Rilling releases Reopen Norwalk Plan

The title page of the Norwalk Reopen Plan.

NORWALK, Conn. — Norwalk’s beaches and Cranbury Park are likely to reopen to vehicular traffic on May 20, Mayor Harry Rilling said Tuesday.

Rilling released the Reopen Norwalk Plan, focused only on municipal services and facilities, in a press release. The four-phase plan will align with the State of Connecticut Reopening Plan; the full 22-page plan is available here.

You will not be able to swim, fish or use the beach amenities, including splash pad, picnic tables, grills, restrooms, and playgrounds. “Summer concerts, movies, softball, volleyball, bocce ball leagues and all events, including the Fourth of July Fireworks, have been canceled,” the plan states.

Similar restrictions are planned for other Norwalk parks.

The plan hinges on hospitalizations continuing to decrease, Rilling said at Tuesday’s Common Council meeting, via Zoom. He cautioned that the novel coronavirus causing COVID-19 is unpredictable and knowledge of its affects is evolving.

DATA TO EXAMINE:
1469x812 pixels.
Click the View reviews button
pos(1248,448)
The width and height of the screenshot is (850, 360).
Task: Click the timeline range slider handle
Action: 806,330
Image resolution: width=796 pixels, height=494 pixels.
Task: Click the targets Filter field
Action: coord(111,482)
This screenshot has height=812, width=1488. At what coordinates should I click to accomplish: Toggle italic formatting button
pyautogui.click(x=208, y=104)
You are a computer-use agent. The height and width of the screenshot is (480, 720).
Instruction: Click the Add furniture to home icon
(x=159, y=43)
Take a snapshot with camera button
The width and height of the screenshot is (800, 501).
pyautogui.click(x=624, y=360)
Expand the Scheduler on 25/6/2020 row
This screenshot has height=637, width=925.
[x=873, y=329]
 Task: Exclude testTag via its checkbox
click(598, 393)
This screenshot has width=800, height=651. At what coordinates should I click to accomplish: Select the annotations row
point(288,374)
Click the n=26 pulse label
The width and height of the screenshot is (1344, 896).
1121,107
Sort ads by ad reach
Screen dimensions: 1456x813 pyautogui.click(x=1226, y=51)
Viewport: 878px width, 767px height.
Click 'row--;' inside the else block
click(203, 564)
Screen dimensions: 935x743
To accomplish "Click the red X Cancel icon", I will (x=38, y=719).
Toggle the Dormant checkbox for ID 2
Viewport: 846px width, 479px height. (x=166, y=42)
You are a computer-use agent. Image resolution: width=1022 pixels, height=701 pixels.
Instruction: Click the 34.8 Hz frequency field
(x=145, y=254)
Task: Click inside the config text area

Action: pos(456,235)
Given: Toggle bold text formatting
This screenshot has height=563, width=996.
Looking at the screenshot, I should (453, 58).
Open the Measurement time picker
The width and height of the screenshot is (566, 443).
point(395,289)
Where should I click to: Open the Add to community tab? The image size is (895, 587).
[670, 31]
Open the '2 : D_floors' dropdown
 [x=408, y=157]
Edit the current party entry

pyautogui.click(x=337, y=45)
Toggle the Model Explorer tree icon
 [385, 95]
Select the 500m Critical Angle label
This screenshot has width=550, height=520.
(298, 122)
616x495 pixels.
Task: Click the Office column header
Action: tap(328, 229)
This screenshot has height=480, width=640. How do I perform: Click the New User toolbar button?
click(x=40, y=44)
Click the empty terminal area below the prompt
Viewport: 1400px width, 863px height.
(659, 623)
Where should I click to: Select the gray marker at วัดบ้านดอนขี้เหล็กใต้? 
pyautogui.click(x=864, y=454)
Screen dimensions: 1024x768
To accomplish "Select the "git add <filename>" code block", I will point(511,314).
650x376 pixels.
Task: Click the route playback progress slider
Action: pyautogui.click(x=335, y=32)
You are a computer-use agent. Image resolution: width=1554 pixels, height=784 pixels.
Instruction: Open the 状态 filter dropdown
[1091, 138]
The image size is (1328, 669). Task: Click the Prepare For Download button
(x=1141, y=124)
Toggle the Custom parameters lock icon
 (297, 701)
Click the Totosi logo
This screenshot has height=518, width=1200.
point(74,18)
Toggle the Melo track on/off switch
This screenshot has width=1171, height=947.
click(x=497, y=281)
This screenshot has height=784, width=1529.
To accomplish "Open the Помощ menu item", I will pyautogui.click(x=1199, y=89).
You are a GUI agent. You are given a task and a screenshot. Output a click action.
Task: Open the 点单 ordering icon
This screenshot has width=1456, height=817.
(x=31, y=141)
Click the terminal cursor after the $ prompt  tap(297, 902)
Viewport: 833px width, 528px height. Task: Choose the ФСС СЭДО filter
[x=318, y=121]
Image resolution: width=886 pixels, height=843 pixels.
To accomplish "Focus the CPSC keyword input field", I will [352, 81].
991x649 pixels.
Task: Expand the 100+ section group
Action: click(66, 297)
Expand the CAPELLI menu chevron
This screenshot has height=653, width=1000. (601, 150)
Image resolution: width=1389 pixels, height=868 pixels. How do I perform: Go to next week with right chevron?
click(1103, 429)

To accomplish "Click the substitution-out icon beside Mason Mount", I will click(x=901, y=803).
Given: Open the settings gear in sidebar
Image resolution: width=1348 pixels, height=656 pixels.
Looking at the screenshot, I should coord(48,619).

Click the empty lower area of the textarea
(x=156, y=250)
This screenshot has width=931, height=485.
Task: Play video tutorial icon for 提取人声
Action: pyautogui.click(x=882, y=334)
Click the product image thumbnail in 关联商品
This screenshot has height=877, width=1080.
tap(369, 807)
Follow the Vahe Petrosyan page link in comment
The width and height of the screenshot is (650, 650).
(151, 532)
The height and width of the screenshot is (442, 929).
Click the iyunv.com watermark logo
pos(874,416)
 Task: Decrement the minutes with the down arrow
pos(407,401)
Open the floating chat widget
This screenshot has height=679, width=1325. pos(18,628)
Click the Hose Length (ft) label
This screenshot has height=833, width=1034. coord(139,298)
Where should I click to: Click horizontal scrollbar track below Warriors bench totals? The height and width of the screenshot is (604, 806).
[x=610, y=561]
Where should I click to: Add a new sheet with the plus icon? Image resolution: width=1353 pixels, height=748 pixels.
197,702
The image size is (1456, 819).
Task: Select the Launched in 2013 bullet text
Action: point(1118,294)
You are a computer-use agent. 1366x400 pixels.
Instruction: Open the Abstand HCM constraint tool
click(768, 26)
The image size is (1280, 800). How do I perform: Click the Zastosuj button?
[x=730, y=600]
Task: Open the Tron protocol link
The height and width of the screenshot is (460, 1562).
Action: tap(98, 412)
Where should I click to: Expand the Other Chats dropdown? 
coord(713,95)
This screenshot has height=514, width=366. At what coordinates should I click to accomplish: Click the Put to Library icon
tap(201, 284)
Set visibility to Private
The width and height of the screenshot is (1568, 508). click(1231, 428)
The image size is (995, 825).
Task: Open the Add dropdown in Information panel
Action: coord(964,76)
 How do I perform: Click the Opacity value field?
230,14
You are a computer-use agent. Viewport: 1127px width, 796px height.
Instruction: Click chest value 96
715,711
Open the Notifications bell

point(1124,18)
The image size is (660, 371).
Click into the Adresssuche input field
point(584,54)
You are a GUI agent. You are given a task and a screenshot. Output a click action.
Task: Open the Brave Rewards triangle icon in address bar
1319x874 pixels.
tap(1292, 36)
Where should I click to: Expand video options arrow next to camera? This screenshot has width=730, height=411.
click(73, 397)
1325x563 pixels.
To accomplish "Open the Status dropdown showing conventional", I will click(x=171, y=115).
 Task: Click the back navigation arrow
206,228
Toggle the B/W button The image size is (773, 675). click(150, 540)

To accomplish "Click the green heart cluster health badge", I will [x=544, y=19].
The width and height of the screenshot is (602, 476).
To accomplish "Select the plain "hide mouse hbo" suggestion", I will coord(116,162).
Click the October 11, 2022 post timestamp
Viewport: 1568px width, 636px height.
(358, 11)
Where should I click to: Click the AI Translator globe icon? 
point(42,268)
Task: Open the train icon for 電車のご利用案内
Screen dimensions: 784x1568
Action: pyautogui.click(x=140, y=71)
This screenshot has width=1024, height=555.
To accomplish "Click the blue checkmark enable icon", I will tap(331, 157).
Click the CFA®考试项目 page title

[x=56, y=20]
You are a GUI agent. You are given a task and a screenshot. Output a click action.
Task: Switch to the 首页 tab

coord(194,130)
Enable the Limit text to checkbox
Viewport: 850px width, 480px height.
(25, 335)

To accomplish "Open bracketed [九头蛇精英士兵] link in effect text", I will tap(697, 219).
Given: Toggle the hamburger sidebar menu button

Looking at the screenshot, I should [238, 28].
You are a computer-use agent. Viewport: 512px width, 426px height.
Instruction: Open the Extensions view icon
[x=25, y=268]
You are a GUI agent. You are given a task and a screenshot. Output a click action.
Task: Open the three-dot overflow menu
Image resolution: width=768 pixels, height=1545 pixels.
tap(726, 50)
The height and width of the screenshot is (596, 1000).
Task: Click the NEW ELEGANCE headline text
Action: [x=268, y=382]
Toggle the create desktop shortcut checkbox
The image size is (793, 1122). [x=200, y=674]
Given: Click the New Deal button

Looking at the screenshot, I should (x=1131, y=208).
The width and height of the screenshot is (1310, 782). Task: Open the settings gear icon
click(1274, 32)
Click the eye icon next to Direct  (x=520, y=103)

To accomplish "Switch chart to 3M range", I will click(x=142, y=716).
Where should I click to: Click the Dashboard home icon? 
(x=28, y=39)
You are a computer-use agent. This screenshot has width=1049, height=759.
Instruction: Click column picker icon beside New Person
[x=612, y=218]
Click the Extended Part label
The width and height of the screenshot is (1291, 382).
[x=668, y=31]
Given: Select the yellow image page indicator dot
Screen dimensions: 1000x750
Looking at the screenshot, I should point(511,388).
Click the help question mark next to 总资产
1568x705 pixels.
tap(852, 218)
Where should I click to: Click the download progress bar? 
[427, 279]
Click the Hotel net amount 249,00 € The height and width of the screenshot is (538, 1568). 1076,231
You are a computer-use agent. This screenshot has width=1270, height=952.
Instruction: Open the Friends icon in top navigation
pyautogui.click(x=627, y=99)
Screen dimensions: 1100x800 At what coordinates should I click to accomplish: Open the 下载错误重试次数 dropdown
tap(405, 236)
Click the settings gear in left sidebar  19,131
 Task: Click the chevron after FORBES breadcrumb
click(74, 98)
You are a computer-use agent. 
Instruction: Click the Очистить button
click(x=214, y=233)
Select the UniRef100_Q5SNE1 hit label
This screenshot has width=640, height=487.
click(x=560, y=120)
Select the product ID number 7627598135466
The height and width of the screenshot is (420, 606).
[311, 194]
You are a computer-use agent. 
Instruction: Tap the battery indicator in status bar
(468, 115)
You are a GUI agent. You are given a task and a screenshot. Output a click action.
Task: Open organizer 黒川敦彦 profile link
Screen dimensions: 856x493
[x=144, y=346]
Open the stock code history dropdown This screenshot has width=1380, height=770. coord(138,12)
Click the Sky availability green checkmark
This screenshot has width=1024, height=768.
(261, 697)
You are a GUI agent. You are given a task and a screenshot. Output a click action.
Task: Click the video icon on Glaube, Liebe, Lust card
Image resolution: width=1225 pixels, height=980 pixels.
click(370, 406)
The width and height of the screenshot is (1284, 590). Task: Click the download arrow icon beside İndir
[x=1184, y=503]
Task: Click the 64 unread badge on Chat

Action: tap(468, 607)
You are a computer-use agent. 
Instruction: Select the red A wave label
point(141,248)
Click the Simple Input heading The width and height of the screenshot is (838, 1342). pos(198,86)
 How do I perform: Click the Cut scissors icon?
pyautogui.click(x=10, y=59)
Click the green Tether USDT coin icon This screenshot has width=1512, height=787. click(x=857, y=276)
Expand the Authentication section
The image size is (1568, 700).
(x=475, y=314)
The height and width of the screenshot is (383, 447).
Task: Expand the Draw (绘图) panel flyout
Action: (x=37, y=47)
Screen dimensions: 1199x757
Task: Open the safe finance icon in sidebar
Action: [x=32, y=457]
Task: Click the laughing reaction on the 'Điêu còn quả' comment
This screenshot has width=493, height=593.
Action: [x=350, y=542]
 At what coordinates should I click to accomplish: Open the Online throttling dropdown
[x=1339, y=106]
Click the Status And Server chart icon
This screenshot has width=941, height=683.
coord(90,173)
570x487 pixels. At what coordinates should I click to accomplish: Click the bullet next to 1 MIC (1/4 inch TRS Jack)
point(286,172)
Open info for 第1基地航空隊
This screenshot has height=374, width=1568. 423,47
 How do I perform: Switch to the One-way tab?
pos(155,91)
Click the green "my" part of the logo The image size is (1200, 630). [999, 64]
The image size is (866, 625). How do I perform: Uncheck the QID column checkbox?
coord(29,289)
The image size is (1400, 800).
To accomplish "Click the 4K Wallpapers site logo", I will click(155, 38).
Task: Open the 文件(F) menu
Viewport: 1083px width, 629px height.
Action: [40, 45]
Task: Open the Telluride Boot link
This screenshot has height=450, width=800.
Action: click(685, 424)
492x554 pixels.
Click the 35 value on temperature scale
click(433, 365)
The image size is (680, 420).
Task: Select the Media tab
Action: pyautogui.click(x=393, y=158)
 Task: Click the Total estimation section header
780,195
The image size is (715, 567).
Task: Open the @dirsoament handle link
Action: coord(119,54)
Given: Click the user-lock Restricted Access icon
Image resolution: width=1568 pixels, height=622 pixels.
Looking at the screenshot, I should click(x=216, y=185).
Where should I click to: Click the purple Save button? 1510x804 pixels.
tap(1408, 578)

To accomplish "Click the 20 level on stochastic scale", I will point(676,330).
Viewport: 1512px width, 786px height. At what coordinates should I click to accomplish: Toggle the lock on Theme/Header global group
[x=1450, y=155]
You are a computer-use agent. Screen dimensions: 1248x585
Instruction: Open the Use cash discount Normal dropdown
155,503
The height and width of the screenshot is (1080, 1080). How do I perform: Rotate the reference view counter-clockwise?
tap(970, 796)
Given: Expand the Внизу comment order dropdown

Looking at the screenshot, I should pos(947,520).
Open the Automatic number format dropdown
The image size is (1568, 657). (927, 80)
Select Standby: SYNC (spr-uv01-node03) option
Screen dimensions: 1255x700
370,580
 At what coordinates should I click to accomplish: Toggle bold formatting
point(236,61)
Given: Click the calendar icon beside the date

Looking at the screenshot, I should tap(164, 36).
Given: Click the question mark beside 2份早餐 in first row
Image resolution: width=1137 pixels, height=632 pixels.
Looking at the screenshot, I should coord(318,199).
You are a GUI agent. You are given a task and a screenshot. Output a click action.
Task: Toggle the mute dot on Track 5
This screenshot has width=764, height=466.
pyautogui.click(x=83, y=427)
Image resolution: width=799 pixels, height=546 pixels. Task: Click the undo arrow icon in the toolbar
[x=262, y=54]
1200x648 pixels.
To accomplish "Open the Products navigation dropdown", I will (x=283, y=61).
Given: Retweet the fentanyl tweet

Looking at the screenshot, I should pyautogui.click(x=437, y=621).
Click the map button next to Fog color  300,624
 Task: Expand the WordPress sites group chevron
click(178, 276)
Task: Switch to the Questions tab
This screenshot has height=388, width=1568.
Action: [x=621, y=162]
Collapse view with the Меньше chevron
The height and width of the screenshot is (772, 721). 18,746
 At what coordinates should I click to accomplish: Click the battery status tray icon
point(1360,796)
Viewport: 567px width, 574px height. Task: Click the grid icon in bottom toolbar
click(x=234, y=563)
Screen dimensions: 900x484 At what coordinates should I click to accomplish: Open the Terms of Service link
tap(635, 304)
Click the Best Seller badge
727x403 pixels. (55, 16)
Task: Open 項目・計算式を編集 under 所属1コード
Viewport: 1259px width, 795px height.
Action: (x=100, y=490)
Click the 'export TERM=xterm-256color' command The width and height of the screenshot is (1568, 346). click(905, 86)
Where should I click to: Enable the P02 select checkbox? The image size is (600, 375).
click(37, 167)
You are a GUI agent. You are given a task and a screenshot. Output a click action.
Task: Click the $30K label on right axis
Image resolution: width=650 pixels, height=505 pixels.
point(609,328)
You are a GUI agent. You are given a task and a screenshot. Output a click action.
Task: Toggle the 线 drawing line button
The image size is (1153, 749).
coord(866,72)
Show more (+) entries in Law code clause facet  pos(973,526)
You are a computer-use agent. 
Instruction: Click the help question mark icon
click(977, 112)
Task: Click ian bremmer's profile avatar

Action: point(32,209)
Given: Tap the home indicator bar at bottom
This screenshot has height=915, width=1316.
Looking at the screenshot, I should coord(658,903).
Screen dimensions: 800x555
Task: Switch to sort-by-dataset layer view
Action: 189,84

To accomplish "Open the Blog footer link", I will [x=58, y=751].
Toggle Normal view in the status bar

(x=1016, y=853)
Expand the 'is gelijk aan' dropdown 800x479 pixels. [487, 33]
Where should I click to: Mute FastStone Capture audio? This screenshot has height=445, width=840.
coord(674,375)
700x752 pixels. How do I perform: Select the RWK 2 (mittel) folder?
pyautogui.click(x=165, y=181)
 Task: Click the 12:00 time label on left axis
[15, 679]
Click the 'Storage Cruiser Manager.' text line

TASKS FOR THIS EXERCISE:
A – In one to three sentences, please explain why the Norwalk reopening article says the beaches and Cranbury Park are only "likely" to reopen on May 20.
B – Continue the Norwalk reopening article from its last sentence.
This material has no connection to the Norwalk reopening article.

RESULTS IN ORDER:
A – Rilling said the plan hinges on hospitalizations continuing to decrease. He also cautioned that the novel coronavirus is unpredictable and that knowledge of its effects is still evolving.

B –
“Just yesterday, I found that some people were walking into an emergency room … (with) a dangerously low level of oxygen in their bloodstream, to a point where they should have been experiencing organ failure, but they weren’t,” Rilling said. “They were speaking, they were coherent. They were ambulatory. So, we don’t know how this is going to affect us.”

He referred to children being treated at Yale-New Haven Hospital; at least six children are being treated for “the mysterious new severe inflammatory illness that doctors believe is connected to COVID-19 and has caused alarm across the country,” the Hartford Courant reported Tuesday.

“We do not have a guidebook on how to handle this,” Rilling said.  “We have to learn on a daily basis, every single day …We want to make sure that we understand how dangerous this situation is.”

Phase One of Norwalk’s reopening will limit parking at the beaches and Cranbury Park to 50 percent capacity. At Calf Pasture, there will be a new designated non-resident parking area with a limit of 150 vehicles. At Cranbury Parks, the playgrounds and disc golf course will be closed. Dogs will be permitted but only on a leash.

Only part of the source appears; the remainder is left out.